_What you will do_:
The records below should be copied in full, exactly as shown.

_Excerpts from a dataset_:
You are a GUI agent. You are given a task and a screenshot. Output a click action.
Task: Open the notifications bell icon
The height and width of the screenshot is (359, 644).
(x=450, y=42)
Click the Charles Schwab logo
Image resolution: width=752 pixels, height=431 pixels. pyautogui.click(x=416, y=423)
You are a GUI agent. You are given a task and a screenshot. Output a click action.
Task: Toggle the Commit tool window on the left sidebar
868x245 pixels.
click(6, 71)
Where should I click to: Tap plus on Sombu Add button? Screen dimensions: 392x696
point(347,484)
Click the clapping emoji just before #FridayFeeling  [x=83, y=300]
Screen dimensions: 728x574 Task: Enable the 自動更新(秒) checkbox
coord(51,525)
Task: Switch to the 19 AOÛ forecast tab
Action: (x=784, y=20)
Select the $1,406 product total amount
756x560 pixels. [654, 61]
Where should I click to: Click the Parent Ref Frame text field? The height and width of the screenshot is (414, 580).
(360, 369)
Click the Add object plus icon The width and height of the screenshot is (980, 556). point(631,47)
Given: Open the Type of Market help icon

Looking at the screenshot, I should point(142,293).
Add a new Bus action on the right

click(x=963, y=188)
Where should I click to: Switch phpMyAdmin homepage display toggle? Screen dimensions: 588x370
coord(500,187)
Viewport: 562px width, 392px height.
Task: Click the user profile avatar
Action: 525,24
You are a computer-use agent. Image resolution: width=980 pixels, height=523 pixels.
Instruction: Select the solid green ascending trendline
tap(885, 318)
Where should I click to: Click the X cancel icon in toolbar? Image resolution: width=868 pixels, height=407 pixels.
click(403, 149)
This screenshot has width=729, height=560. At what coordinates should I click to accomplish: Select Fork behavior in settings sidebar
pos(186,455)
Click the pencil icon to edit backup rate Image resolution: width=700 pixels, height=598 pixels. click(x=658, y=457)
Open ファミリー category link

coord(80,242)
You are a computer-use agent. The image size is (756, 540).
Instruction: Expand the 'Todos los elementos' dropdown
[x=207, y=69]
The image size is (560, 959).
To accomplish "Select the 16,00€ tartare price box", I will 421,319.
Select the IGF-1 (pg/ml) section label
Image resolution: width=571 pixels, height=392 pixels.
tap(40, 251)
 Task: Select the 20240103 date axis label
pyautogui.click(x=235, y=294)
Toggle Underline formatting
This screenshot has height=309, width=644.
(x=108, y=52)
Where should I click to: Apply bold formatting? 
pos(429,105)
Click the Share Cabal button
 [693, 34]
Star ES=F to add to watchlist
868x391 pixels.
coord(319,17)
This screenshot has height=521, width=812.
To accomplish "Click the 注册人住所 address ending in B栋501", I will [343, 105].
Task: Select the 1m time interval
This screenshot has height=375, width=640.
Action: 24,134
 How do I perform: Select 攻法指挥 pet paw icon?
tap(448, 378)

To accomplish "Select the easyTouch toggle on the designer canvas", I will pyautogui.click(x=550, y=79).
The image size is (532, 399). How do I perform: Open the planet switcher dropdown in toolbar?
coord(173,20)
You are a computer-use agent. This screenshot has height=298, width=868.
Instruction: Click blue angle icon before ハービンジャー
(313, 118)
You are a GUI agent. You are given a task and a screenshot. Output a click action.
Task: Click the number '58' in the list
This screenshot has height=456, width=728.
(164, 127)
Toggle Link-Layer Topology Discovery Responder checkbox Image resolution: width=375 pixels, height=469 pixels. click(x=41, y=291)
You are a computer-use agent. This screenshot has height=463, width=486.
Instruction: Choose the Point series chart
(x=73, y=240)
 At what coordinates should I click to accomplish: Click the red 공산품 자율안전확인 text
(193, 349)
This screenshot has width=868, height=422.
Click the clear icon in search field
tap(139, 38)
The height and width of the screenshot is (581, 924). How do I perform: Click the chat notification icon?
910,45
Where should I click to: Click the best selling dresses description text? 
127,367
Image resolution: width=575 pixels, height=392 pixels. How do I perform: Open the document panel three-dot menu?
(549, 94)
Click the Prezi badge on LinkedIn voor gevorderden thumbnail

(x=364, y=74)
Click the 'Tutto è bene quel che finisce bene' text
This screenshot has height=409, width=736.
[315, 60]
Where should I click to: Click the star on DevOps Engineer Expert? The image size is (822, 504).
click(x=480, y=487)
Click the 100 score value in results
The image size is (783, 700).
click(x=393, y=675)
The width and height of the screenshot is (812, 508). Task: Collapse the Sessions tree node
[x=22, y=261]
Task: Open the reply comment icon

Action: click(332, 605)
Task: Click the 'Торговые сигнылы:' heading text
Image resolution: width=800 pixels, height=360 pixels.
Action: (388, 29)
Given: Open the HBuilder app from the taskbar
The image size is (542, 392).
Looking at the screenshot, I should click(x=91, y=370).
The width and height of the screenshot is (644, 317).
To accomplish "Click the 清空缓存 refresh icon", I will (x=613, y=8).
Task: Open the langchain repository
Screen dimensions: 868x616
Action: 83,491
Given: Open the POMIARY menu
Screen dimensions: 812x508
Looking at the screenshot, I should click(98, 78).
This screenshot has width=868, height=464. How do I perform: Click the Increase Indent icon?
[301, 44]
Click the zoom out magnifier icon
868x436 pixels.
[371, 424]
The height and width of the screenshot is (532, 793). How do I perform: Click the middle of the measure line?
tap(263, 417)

_Response area_:
You are a GUI agent. You are given a task and a screenshot. Output a click action.
Task: Open the notifications bell icon
The height and width of the screenshot is (359, 644).
(x=450, y=42)
Click the Charles Schwab logo
Image resolution: width=752 pixels, height=431 pixels. pyautogui.click(x=416, y=423)
You are a GUI agent. You are given a task and a screenshot. Output a click action.
Task: Toggle the Commit tool window on the left sidebar
868x245 pixels.
click(6, 71)
Where should I click to: Tap plus on Sombu Add button? Screen dimensions: 392x696
point(347,484)
Click the clapping emoji just before #FridayFeeling  [x=83, y=300]
Screen dimensions: 728x574 Task: Enable the 自動更新(秒) checkbox
coord(51,525)
Task: Switch to the 19 AOÛ forecast tab
Action: (x=784, y=20)
Select the $1,406 product total amount
756x560 pixels. [654, 61]
Where should I click to: Click the Parent Ref Frame text field? The height and width of the screenshot is (414, 580).
(360, 369)
Click the Add object plus icon The width and height of the screenshot is (980, 556). point(631,47)
Given: Open the Type of Market help icon

Looking at the screenshot, I should point(142,293).
Add a new Bus action on the right

click(x=963, y=188)
Where should I click to: Switch phpMyAdmin homepage display toggle? Screen dimensions: 588x370
coord(500,187)
Viewport: 562px width, 392px height.
Task: Click the user profile avatar
Action: 525,24
You are a computer-use agent. Image resolution: width=980 pixels, height=523 pixels.
Instruction: Select the solid green ascending trendline
tap(885, 318)
Where should I click to: Click the X cancel icon in toolbar? Image resolution: width=868 pixels, height=407 pixels.
click(403, 149)
This screenshot has width=729, height=560. At what coordinates should I click to accomplish: Select Fork behavior in settings sidebar
pos(186,455)
Click the pencil icon to edit backup rate Image resolution: width=700 pixels, height=598 pixels. click(x=658, y=457)
Open ファミリー category link

coord(80,242)
You are a computer-use agent. The image size is (756, 540).
Instruction: Expand the 'Todos los elementos' dropdown
[x=207, y=69]
The image size is (560, 959).
To accomplish "Select the 16,00€ tartare price box", I will 421,319.
Select the IGF-1 (pg/ml) section label
Image resolution: width=571 pixels, height=392 pixels.
tap(40, 251)
 Task: Select the 20240103 date axis label
pyautogui.click(x=235, y=294)
Toggle Underline formatting
This screenshot has height=309, width=644.
(x=108, y=52)
Where should I click to: Apply bold formatting? 
pos(429,105)
Click the Share Cabal button
 [693, 34]
Star ES=F to add to watchlist
868x391 pixels.
coord(319,17)
This screenshot has height=521, width=812.
To accomplish "Click the 注册人住所 address ending in B栋501", I will [343, 105].
Task: Select the 1m time interval
This screenshot has height=375, width=640.
Action: 24,134
 How do I perform: Select 攻法指挥 pet paw icon?
tap(448, 378)

To accomplish "Select the easyTouch toggle on the designer canvas", I will pyautogui.click(x=550, y=79).
The image size is (532, 399). How do I perform: Open the planet switcher dropdown in toolbar?
coord(173,20)
You are a computer-use agent. This screenshot has height=298, width=868.
Instruction: Click blue angle icon before ハービンジャー
(313, 118)
You are a GUI agent. You are given a task and a screenshot. Output a click action.
Task: Click the number '58' in the list
This screenshot has height=456, width=728.
(164, 127)
Toggle Link-Layer Topology Discovery Responder checkbox Image resolution: width=375 pixels, height=469 pixels. click(x=41, y=291)
You are a computer-use agent. This screenshot has height=463, width=486.
Instruction: Choose the Point series chart
(x=73, y=240)
 At what coordinates should I click to accomplish: Click the red 공산품 자율안전확인 text
(193, 349)
This screenshot has width=868, height=422.
Click the clear icon in search field
tap(139, 38)
The height and width of the screenshot is (581, 924). How do I perform: Click the chat notification icon?
910,45
Where should I click to: Click the best selling dresses description text? 
127,367
Image resolution: width=575 pixels, height=392 pixels. How do I perform: Open the document panel three-dot menu?
(549, 94)
Click the Prezi badge on LinkedIn voor gevorderden thumbnail

(x=364, y=74)
Click the 'Tutto è bene quel che finisce bene' text
This screenshot has height=409, width=736.
[315, 60]
Where should I click to: Click the star on DevOps Engineer Expert? The image size is (822, 504).
click(x=480, y=487)
Click the 100 score value in results
The image size is (783, 700).
click(x=393, y=675)
The width and height of the screenshot is (812, 508). Task: Collapse the Sessions tree node
[x=22, y=261]
Task: Open the reply comment icon

Action: click(332, 605)
Task: Click the 'Торговые сигнылы:' heading text
Image resolution: width=800 pixels, height=360 pixels.
Action: (388, 29)
Given: Open the HBuilder app from the taskbar
The image size is (542, 392).
Looking at the screenshot, I should click(x=91, y=370).
The width and height of the screenshot is (644, 317).
To accomplish "Click the 清空缓存 refresh icon", I will (x=613, y=8).
Task: Open the langchain repository
Screen dimensions: 868x616
Action: 83,491
Given: Open the POMIARY menu
Screen dimensions: 812x508
Looking at the screenshot, I should click(98, 78).
This screenshot has width=868, height=464. How do I perform: Click the Increase Indent icon?
[301, 44]
Click the zoom out magnifier icon
868x436 pixels.
[371, 424]
The height and width of the screenshot is (532, 793). How do I perform: Click the middle of the measure line?
tap(263, 417)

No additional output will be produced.